Maybe it's a regional thing ? If someone told their child 'not to be smug' because they completed a jigsaw before mine I would think 'wind your neck in, she's only a bit faster than my dd hardly worth being smug about' I think it's the implication that her daughter has something to brag about. And if my daughter said something like that I would say "it's not a competition your just doing jigsaws, say sorry"

I dunno, you can feel and be smug without it being justified. I have an incredibly smug uncle, but by calling him smug, I'm not accepting or acknowledging that he is in any way superior. I'm saying that HE thinks he's superior.

So I wouldn't take her mother's comment as saying her daughter was right to be smug (because she was such an amazing puzzler 😆) but as saying you appear to be feeling smug, with or without basis for the smugness. Stop it immediately.

I've never said smug so many times. Smug smug smug

LittleGreenCells · 17/08/2022 07:01

comeonangel · 16/08/2022 23:21

Oh, gosh, I'm not worried and haven't overthought. It's only since reading another thread on here about how loaded a term 'smug' is that I thought about it at all.

Flowers for you for feeling that you need to reassure me, though.

So rude. Eine was being nice. Do you always take offence to everything this easily?

stuntbubbles · 17/08/2022 07:11

autienotnaughty · 17/08/2022 06:10

Maybe it's a regional thing ? If someone told their child 'not to be smug' because they completed a jigsaw before mine I would think 'wind your neck in, she's only a bit faster than my dd hardly worth being smug about' I think it's the implication that her daughter has something to brag about. And if my daughter said something like that I would say "it's not a competition your just doing jigsaws, say sorry"

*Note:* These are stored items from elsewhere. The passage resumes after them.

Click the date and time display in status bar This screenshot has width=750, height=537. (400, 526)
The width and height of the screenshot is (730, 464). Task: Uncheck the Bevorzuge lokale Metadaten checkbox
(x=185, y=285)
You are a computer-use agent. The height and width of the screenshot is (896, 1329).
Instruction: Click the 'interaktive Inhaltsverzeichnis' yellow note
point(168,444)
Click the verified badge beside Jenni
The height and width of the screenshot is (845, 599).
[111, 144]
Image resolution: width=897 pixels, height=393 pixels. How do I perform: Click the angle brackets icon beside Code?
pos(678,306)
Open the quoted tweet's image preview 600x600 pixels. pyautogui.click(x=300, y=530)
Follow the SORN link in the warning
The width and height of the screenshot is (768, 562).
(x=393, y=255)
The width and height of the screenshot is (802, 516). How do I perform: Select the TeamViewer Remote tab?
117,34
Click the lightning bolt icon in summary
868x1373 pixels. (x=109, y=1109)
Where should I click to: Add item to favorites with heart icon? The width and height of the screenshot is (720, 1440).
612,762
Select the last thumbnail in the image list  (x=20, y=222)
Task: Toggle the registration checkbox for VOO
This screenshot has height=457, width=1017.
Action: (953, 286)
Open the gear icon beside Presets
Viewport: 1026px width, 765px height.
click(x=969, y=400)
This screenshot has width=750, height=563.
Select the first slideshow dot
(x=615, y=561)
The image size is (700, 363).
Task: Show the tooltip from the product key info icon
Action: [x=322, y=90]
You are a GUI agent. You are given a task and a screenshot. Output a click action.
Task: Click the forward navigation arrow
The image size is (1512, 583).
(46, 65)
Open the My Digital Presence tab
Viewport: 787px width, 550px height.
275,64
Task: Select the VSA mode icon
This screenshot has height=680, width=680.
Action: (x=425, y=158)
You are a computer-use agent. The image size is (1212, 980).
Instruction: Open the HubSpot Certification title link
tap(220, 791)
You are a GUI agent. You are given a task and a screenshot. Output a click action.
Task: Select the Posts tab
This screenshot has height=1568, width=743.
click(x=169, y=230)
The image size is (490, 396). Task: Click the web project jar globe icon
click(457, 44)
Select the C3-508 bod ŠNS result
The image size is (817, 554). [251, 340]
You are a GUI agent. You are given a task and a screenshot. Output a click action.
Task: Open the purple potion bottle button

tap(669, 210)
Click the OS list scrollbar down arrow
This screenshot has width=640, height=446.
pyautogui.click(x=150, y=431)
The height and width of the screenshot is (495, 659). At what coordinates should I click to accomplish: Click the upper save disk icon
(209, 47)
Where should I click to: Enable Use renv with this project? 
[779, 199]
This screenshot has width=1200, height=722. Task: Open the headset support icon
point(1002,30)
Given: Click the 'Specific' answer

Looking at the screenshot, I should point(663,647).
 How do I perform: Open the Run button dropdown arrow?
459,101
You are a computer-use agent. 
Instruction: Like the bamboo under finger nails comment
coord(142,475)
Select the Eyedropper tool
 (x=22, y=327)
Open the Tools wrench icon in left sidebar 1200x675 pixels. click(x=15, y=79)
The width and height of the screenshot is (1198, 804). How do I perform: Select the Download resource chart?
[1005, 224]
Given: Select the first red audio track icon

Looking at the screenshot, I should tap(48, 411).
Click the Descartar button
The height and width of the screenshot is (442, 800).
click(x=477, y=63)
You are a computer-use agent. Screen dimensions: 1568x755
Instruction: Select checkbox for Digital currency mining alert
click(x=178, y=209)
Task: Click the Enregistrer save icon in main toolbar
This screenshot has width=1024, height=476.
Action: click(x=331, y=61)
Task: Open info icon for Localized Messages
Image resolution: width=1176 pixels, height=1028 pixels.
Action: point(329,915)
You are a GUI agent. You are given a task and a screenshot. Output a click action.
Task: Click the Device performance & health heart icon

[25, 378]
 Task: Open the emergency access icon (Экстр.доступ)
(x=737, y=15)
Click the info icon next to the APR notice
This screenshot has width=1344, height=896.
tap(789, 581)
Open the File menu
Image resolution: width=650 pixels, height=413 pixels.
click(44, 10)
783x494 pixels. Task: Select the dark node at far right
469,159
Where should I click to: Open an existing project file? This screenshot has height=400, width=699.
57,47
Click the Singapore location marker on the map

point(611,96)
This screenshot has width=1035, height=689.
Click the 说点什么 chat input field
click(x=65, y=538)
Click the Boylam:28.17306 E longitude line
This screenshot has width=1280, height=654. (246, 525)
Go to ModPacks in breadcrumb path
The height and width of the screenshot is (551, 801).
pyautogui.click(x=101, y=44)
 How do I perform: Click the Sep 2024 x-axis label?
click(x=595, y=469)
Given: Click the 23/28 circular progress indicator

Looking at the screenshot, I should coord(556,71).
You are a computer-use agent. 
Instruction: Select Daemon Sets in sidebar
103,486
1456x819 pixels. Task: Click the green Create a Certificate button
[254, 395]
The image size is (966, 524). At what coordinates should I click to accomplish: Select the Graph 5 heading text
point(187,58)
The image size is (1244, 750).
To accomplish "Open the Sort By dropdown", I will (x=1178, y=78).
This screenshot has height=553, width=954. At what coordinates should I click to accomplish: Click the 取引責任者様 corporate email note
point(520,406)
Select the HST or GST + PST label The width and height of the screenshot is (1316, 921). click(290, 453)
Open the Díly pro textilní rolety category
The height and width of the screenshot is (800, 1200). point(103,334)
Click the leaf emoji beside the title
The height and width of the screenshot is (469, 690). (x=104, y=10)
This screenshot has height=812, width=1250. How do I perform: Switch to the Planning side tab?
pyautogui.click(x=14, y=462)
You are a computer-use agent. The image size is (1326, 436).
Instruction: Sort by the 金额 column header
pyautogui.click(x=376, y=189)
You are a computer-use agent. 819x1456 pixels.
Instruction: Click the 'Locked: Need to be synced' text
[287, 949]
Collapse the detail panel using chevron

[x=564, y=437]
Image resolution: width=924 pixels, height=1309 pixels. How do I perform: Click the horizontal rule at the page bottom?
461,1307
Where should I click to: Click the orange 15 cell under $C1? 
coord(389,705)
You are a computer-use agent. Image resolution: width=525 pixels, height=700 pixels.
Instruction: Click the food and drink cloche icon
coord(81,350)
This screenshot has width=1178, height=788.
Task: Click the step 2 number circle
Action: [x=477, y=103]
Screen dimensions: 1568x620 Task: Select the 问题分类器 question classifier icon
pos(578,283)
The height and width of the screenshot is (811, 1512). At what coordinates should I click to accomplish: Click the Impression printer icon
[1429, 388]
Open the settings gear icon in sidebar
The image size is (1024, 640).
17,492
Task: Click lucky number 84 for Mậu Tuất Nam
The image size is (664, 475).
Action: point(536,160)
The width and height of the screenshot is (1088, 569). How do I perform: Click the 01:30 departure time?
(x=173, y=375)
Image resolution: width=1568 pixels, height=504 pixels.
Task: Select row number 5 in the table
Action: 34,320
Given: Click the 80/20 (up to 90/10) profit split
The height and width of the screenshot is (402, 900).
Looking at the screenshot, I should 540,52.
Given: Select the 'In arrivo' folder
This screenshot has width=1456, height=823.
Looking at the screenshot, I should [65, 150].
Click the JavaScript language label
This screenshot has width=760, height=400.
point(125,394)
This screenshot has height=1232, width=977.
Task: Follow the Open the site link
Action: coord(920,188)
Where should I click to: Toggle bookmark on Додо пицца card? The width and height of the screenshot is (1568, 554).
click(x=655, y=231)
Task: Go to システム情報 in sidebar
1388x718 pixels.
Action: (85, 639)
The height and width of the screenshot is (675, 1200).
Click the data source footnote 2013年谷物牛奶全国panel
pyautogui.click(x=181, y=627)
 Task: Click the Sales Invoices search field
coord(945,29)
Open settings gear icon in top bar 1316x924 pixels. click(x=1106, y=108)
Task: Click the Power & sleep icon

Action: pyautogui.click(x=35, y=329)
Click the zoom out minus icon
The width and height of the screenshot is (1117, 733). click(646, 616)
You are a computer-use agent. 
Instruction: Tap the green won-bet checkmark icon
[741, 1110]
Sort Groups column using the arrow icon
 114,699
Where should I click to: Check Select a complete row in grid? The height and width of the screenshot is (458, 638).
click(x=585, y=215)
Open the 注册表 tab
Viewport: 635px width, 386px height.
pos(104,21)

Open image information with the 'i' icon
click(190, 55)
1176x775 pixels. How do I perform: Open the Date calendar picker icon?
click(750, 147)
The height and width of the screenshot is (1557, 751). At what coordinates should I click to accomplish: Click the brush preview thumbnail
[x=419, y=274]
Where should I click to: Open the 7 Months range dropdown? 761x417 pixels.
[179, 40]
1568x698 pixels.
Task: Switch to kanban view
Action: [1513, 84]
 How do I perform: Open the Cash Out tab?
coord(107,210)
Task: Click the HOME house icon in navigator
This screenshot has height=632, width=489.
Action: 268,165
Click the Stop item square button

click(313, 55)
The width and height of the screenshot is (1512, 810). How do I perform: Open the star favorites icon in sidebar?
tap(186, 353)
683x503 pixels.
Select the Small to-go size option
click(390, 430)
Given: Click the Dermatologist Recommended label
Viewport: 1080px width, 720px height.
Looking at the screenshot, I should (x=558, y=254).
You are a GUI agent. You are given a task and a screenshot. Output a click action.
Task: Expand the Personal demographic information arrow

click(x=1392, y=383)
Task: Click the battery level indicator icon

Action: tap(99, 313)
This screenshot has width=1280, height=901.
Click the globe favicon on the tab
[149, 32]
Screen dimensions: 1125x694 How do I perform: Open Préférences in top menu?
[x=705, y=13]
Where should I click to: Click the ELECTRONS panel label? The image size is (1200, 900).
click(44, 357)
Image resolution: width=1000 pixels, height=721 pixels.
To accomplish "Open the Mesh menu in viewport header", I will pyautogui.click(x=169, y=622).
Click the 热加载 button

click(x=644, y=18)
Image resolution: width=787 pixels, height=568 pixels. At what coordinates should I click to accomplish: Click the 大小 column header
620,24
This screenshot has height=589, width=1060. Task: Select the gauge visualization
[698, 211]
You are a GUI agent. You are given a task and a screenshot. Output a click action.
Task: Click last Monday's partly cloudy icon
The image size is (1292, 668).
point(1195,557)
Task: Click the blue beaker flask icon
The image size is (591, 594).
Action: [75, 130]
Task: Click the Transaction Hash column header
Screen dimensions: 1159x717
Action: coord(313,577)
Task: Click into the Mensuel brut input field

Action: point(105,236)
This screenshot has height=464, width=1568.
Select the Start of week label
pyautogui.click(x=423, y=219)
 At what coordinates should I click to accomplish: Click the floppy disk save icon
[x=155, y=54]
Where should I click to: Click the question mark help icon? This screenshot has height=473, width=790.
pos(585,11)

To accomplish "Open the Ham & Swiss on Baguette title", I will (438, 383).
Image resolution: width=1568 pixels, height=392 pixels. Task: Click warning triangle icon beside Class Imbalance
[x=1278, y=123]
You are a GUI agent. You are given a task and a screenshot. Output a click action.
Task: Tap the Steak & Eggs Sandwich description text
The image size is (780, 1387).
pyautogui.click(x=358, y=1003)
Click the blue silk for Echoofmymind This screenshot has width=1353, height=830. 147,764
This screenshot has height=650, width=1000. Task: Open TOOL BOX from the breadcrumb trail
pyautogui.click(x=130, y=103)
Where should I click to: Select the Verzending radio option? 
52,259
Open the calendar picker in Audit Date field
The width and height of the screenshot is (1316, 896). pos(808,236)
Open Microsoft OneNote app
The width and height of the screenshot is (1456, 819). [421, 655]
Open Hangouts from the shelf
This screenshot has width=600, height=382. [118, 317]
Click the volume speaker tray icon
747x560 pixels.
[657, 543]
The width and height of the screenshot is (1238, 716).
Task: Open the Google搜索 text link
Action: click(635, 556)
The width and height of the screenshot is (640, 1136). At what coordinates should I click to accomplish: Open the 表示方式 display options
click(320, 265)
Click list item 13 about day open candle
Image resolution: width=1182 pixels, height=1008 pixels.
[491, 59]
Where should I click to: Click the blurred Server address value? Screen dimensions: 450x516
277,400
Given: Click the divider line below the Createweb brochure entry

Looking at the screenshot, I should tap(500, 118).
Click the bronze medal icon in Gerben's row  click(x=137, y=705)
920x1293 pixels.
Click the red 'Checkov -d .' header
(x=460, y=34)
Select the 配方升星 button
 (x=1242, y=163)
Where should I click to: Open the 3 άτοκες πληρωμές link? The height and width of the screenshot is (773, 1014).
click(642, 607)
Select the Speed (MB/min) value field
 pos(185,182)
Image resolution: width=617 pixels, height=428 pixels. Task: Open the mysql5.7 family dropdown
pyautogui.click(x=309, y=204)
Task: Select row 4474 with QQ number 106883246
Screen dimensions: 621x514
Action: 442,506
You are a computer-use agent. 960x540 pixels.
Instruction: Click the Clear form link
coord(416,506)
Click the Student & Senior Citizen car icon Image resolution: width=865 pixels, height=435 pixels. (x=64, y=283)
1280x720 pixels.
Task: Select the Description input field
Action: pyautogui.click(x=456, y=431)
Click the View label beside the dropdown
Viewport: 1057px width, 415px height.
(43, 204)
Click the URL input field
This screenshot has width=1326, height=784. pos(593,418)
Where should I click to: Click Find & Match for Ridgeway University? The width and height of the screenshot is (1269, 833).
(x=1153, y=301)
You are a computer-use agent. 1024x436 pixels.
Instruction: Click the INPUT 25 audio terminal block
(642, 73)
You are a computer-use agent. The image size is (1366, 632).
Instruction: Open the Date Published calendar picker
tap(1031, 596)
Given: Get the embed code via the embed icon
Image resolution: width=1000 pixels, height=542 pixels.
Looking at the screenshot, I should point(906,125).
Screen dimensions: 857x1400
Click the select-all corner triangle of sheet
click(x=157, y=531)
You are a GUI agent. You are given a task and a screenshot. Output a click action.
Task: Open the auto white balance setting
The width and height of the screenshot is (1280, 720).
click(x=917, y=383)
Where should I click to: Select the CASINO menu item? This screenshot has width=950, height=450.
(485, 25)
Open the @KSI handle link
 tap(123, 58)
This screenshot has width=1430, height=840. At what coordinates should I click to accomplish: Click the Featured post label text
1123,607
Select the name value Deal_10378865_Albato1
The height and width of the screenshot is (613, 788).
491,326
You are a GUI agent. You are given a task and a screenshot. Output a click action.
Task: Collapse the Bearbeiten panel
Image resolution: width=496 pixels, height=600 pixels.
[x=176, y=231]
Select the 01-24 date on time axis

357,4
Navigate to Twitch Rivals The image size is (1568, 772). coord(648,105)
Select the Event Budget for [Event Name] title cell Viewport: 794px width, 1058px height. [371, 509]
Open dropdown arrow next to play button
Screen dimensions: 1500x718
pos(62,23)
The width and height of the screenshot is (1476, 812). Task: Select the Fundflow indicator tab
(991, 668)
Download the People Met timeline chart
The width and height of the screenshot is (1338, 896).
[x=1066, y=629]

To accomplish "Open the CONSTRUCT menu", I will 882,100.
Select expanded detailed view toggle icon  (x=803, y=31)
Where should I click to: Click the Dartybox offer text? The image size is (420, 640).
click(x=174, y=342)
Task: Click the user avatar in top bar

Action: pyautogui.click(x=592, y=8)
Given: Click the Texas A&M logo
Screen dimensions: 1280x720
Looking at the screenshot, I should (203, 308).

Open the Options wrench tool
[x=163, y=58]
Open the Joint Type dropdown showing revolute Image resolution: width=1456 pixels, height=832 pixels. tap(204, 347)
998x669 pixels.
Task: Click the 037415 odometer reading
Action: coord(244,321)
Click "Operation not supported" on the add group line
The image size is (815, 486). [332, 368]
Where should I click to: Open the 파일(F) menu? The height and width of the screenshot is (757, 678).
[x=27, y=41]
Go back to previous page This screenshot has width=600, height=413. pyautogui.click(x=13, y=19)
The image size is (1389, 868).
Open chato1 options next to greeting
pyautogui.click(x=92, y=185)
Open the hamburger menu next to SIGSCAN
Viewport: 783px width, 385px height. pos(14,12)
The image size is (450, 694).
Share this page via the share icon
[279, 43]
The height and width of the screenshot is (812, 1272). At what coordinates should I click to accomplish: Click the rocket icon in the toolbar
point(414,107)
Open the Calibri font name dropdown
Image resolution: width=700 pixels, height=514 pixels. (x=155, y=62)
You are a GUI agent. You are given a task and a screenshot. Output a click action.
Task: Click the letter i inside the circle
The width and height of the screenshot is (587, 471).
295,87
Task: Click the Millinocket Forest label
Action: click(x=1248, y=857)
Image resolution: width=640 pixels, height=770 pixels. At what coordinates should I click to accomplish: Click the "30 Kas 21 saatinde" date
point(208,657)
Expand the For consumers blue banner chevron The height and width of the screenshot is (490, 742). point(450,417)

Eh? She told her not to be smug because she showed off about winning, not for the winning itself. No implication at all that there was something to brag about; quite the opposite.

Crazykatie · 17/08/2022 07:16

Parent sounds entirely reasonable and lovely correcting the child, however the child may have done the particular puzzle many times before so was well practiced, whereas yours had not seen it before.
In any case different children develop skills at varying speeds, so don’t draw any conclusions.

LankylegsFromOz · 17/08/2022 07:16

I find the sentence 'Darling don't be smug', smug in itself! OP maybe she meant it to be smug against you?

Rottenapples · 17/08/2022 07:20

Now I feel like being a bit smug.

Smug smug smug smug smug

ReneBumsWombats · 17/08/2022 07:21

She was saying "don't gloat". Of course her kid can do a puzzle she's had for ages faster than a child who's new to it can.

"Smug" isn't quite the same as "gloat" but for this purpose it's close enough. She was telling her daughter not to be rude over the puzzle. She was definitely not commenting on your daughter.